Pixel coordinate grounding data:
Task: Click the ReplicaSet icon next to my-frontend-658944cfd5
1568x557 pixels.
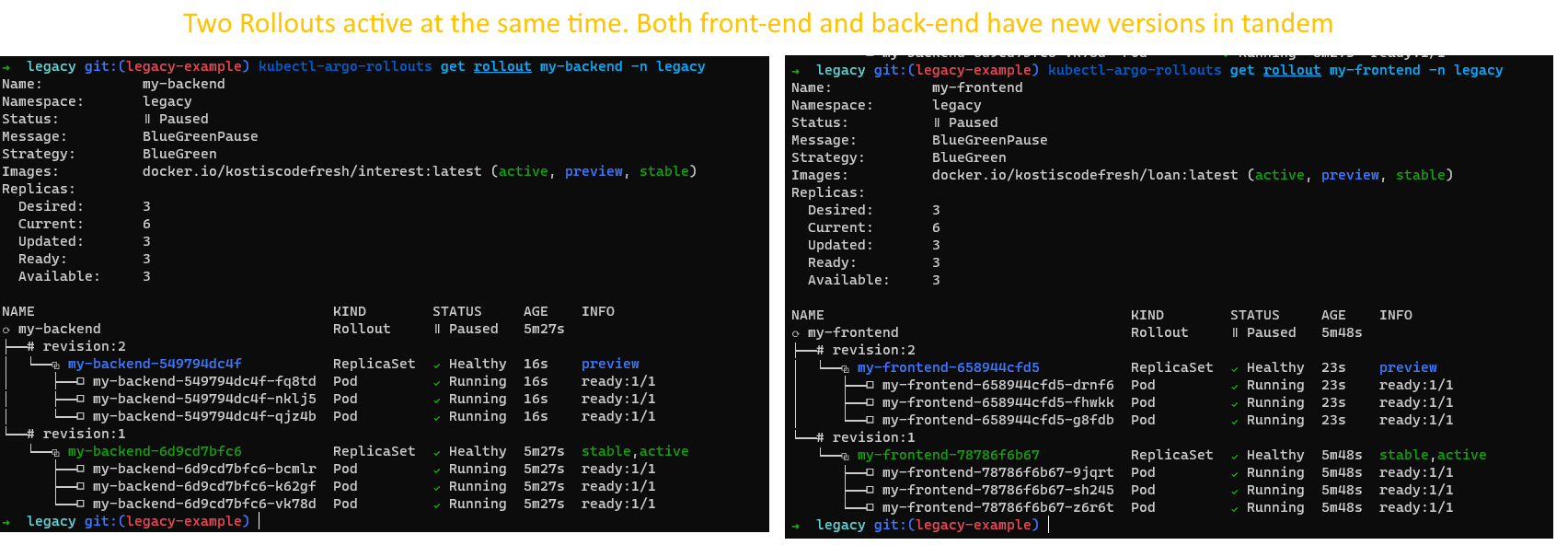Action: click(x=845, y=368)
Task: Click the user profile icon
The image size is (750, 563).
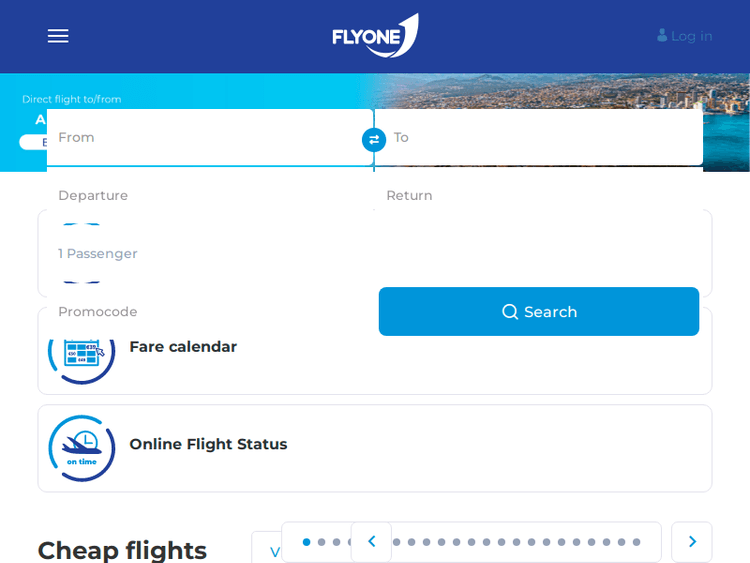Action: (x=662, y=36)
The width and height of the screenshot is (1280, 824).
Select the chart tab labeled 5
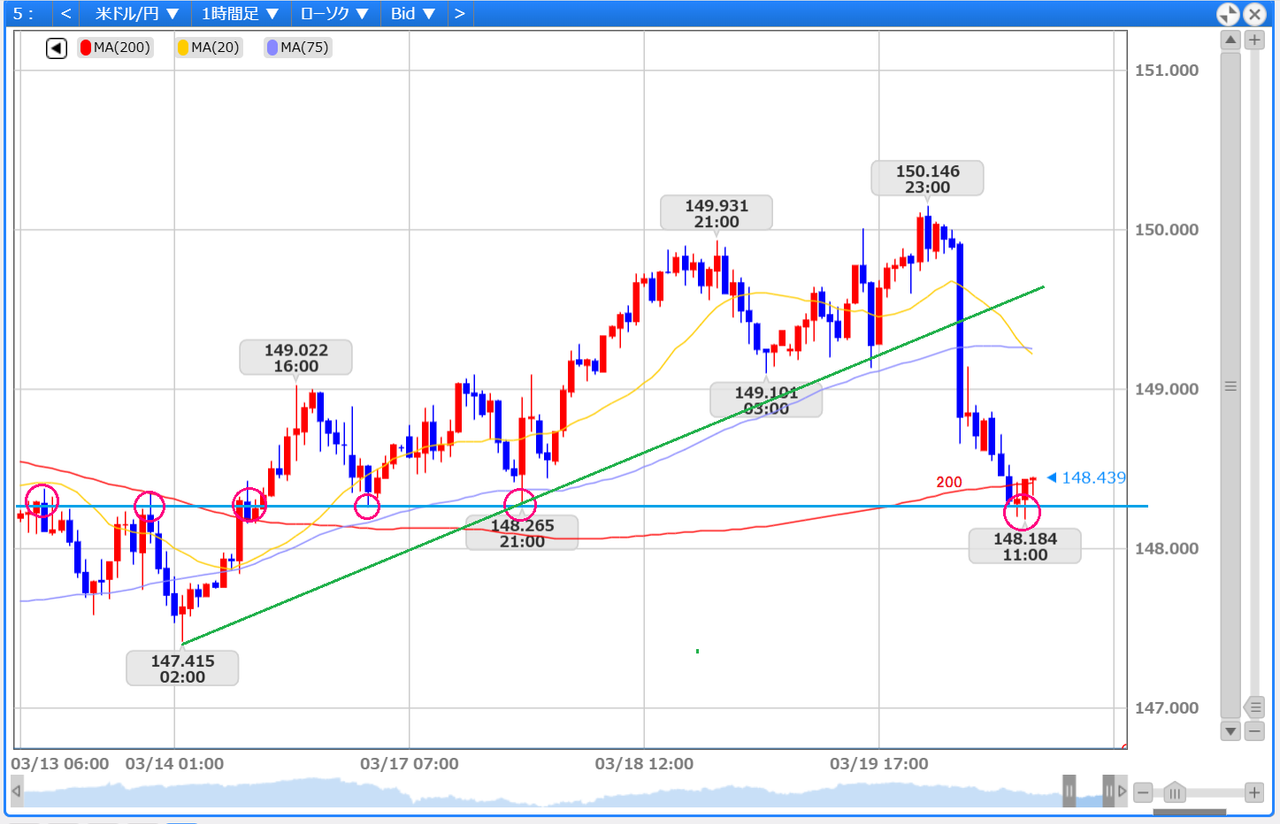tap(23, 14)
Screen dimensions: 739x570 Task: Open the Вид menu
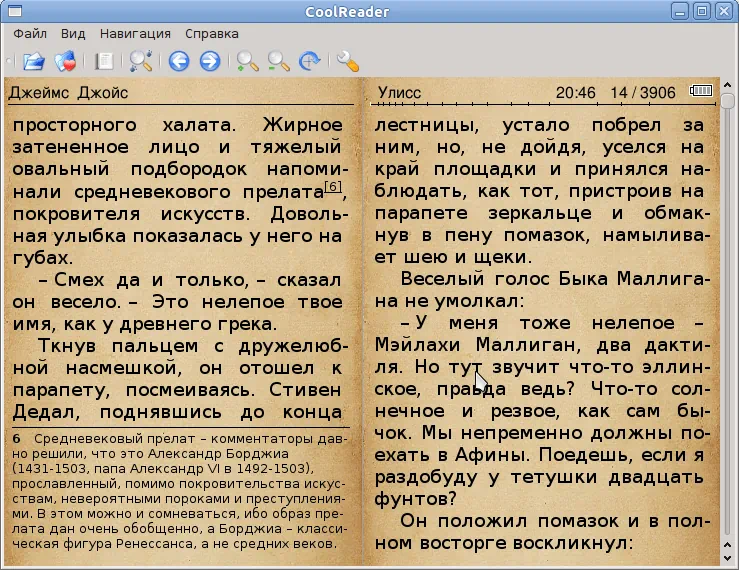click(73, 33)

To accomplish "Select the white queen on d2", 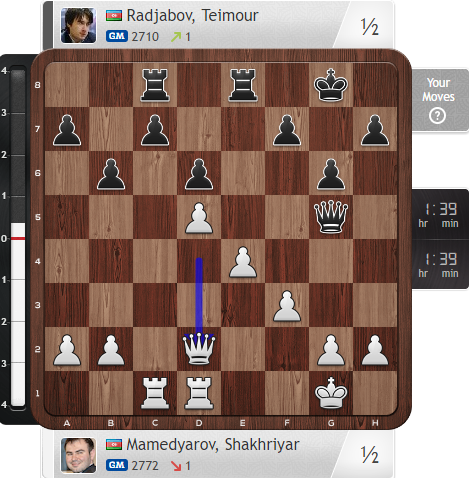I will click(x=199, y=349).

_EXERCISE PROMPT_. Among the lines above, find those with the word "icon". Copy them.

_RESULT BELOW_.
Task: Click the ReplicaSet icon next to my-frontend-658944cfd5
Task: Click the user profile icon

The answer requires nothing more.